5.11. Coleiras impregnadas com deltametrina a 4%: São produtos que possuem o efeito repelente e inseticida de flebótomos. Estudo financiado pelo Ministério da Saúde demonstrou que o encoleiramento de cães em massa com essa ferramenta foi efetivo e custo-efetivo na redução da prevalência e incidência da infecção de cães pela L. infantum em áreas com alta transmissão da doença no Brasil. O estudo demonstrou também a efetividade dessa estratégia na redução da incidência da doença em humanos. Nesse contexto, o Ministério da Saúde decidiu por incorporar essa ferramenta para o uso no Sistema Único de Saúde a partir do ano de 2019, visando ao controle da LV em cães e humanos em municípios com alta transmissão.

5.12. Outros produtos repelentes de flebotomíneos: Além das coleiras impregnadas com deltametrina a 4%, existem outros produtos comercializados no Brasil que possuem o efeito repelente de flebotomíneos.
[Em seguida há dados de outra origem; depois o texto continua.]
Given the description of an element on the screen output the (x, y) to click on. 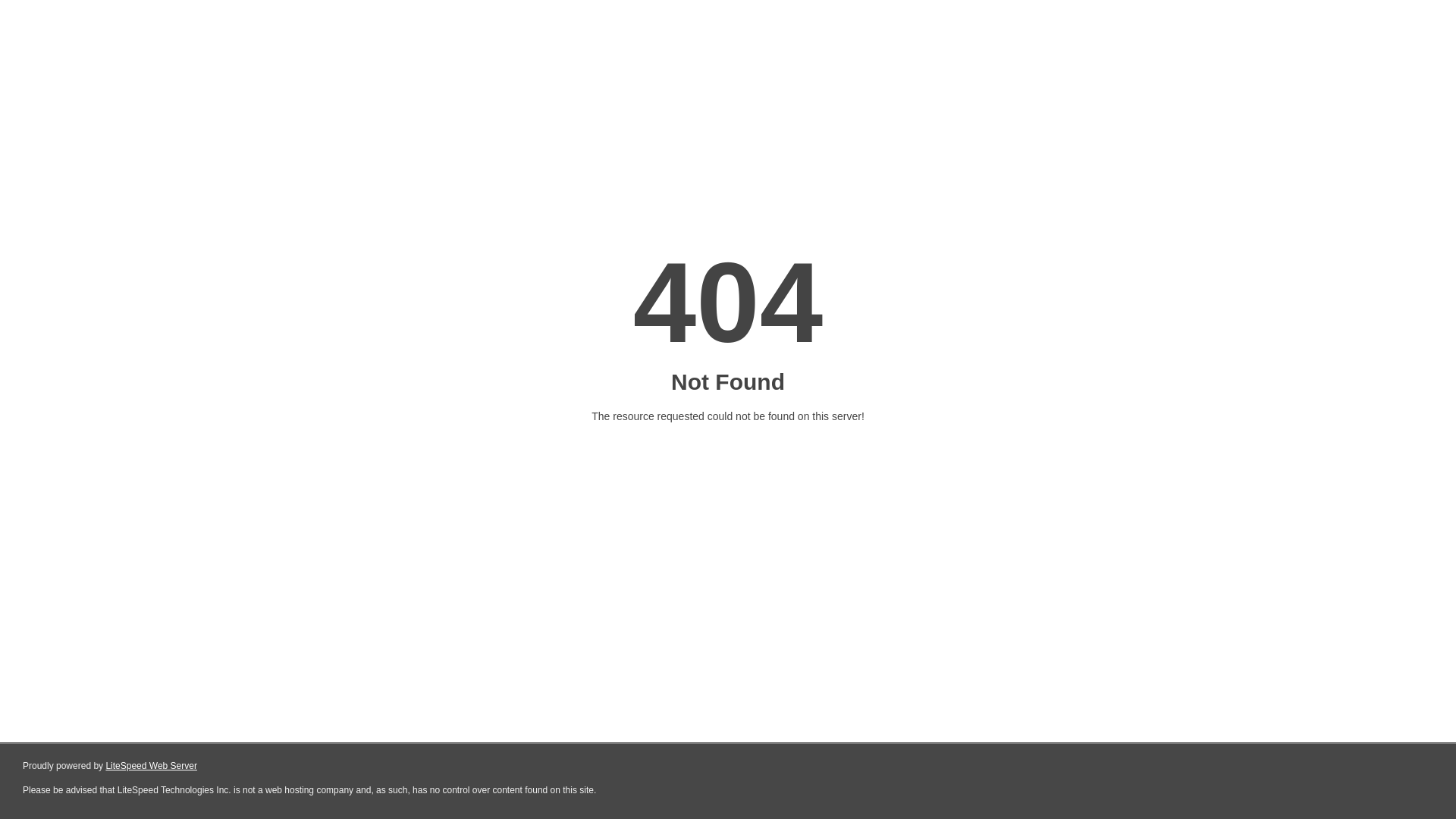
LiteSpeed Web Server Element type: text (151, 765)
Given the description of an element on the screen output the (x, y) to click on. 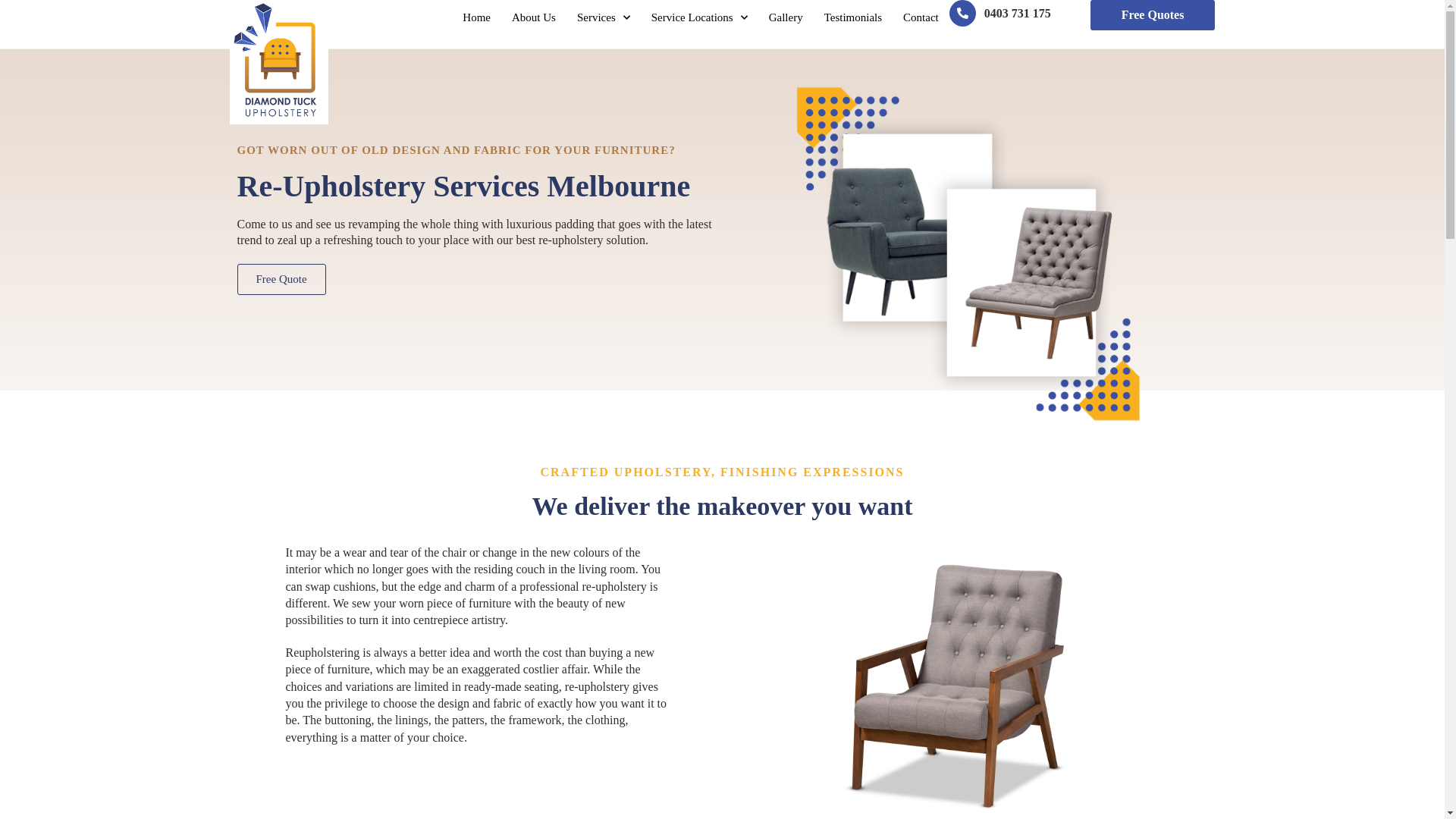
About Us Element type: text (533, 17)
Gallery Element type: text (785, 17)
Testimonials Element type: text (852, 17)
Services Element type: text (603, 17)
Service Locations Element type: text (699, 17)
Free Quote Element type: text (280, 278)
Home Element type: text (476, 17)
0403 731 175 Element type: text (1017, 12)
Contact Element type: text (920, 17)
Free Quotes Element type: text (1152, 15)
No entanto, não existem estudos que comprovem suas efetividades e custo-efetividades na redução da prevalência e incidência da infecção de cães pela L. infantum e da doença em humanos no Brasil. Nesse contexto, esses produtos estão recomendados atualmente apenas como medida de proteção individual para os cães contra picadas de flebotomíneos, e não como uma medida de Saúde Pública.

  1. Considerações Finais

Considerando que a LV é uma antropozoonose de transmissão vetorial urbana, que envolve uma complexidade de fatores no seu ciclo de transmissão, considera-se que o seu controle é um grande desafio Brasil. As tecnologias em saúde atualmente existentes não são suficientemente efetivas para um controle avançado dessa enfermidade. Nesse contexto, o enfrentamento desse grave problema de saúde pública carece de esforços intersetoriais e interdisciplinares das áreas da saúde animal, humana e do meio ambiente.

Dessa forma, salienta-se a responsabilidade do médico veterinário para o avanço nas estratégias de vigilância e controle da doença no País. O protagonismo desses profissionais, sejam eles clínicos, patologistas, professores, pesquisadores, sanitaristas, etc., é decisivo para uma abordagem efetiva no controle da LV.

Diante desse cenário, é primordial que o Sistema CFMV/CRMVs promova ações e discussões constantes e periódicas com os médicos veterinários sobre a vigilância e controle da LV.